• [Your assignment]:
Your answer should consist of each line below that includes the word "NYPPA".

(Data entries)
┌────────
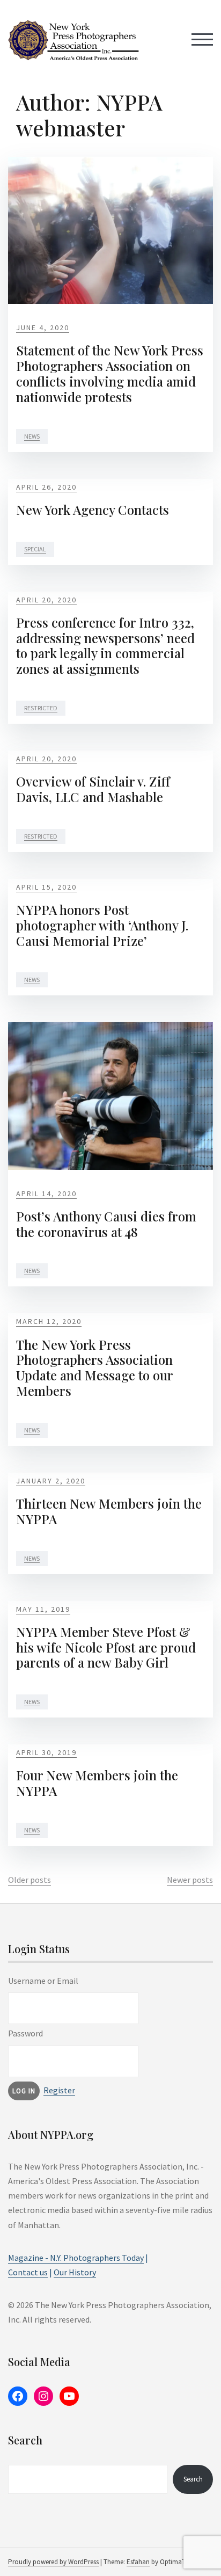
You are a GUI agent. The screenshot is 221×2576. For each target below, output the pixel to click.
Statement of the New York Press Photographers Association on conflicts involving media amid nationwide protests (109, 373)
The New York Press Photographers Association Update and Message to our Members (94, 1367)
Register (59, 2090)
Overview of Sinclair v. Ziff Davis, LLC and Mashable (93, 789)
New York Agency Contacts (92, 509)
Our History (75, 2272)
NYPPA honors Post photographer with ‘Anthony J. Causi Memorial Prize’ (102, 925)
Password (25, 2033)
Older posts (29, 1879)
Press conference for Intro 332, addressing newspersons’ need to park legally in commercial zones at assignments (105, 645)
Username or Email (43, 1980)
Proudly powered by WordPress (53, 2561)
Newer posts (190, 1879)
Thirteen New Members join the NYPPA (109, 1511)
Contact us (28, 2272)
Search (193, 2479)
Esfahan (138, 2561)
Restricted (40, 708)
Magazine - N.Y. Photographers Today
└────────
• [Written reply]:
NYPPA honors Post photographer with ‘Anthony J. Causi Memorial Prize’ (102, 925)
Thirteen New Members join the NYPPA (109, 1511)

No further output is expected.